Ce fut, en effet, ce qui arriva. « Affolés » par la précision de notre feu, les Allemands se replièrent en désordre vers l’église. Le second-maître Cévaer n’eut qu’à faire passer les hommes de notre tranchée avancée dans la tranchée allemande de couverture, qu’ils retournèrent et organisèrent aussitôt sous sa direction. En même temps, une escouade, appelée de la levée de terre, venait garnir notre ancienne tranchée de première ligne. Tout cela se fit comme à la manœuvre et au coup de sifflet des maîtres, sans nous coûter un seul homme.


V. — LA PRISE DE SAINT-GEORGES

Les heures de Saint-Georges désormais étaient comptées. Bloqué, au nord par les chasseurs, dont la mitrailleuse, installée dans la Maison du Passeur, prenait la levée d’enfilade, à l’Ouest et au Sud par les marins qui avaient fait tomber sa tranchée de couverture, l’ennemi ne gardait plus qu’une étroite ligne de repli à l’Est, vers le pont de l’Union. Son investissement était presque complet dans la soirée du 27, et le commandant de Jonquières reçut l’ordre d’attaquer Saint-Georges au petit jour. Le colonel Hennocque lui avait confié le commandement de l’attaque. Dans la nuit même, le commandant se rendit au poste de la Vache-Crevée, où se tenaient les observateurs d’artillerie.

Pour monter cette attaque, la 3e compagnie recevait le renfort de cent dragons à pied (escadron Cheffontaine). Le dispositif portait que le village serait soumis pendant trois quarts d’heure à un feu violent d’artillerie, après lequel l’assaut serait donné.

----

**À faire**
1. Recopiez, dans le texte sur la prise de Saint-Georges, le passage qui commence par les mots « Ce fut, en effet, ce » et finit par « un seul homme. ».
2. Répondez à ces questions d'après le texte sur la prise de Saint-Georges :
(a) Où était installée la mitrailleuse des chasseurs ?
(b) Qui avait confié au commandant de Jonquières le commandement de l'attaque ?
(c) Combien de dragons à pied la 3e compagnie a-t-elle reçus en renfort ?

----

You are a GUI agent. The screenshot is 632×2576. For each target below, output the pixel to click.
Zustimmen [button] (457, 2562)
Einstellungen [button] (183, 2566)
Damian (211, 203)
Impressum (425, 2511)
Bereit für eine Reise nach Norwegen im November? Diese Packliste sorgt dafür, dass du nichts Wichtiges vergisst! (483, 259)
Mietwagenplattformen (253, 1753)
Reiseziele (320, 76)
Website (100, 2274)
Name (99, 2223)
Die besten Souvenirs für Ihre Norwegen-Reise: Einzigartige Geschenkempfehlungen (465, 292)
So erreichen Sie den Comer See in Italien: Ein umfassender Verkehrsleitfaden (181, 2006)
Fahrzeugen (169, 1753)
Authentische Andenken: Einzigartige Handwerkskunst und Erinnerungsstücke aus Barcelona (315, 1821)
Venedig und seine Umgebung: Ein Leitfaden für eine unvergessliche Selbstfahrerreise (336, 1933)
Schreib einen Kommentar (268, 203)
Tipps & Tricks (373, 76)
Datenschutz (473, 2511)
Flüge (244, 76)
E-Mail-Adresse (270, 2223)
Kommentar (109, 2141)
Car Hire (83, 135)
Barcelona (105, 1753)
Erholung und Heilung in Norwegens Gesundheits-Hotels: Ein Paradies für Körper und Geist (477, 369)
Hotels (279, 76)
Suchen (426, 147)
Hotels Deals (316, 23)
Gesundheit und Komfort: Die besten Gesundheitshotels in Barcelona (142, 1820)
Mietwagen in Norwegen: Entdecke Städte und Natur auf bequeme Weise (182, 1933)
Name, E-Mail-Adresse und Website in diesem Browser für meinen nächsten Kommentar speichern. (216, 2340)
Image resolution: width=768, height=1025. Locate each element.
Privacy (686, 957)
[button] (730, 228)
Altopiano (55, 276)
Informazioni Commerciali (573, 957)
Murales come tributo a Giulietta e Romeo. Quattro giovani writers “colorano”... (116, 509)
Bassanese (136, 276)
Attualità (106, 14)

----

**Exercice corrigé**
1.
Ce fut, en effet, ce qui arriva. « Affolés » par la précision de notre feu, les Allemands se replièrent en désordre vers l’église. Le second-maître Cévaer n’eut qu’à faire passer les hommes de notre tranchée avancée dans la tranchée allemande de couverture, qu’ils retournèrent et organisèrent aussitôt sous sa direction. En même temps, une escouade, appelée de la levée de terre, venait garnir notre ancienne tranchée de première ligne. Tout cela se fit comme à la manœuvre et au coup de sifflet des maîtres, sans nous coûter un seul homme.

2.
(a) Dans la Maison du Passeur.
(b) Le colonel Hennocque.
(c) Cent dragons à pied.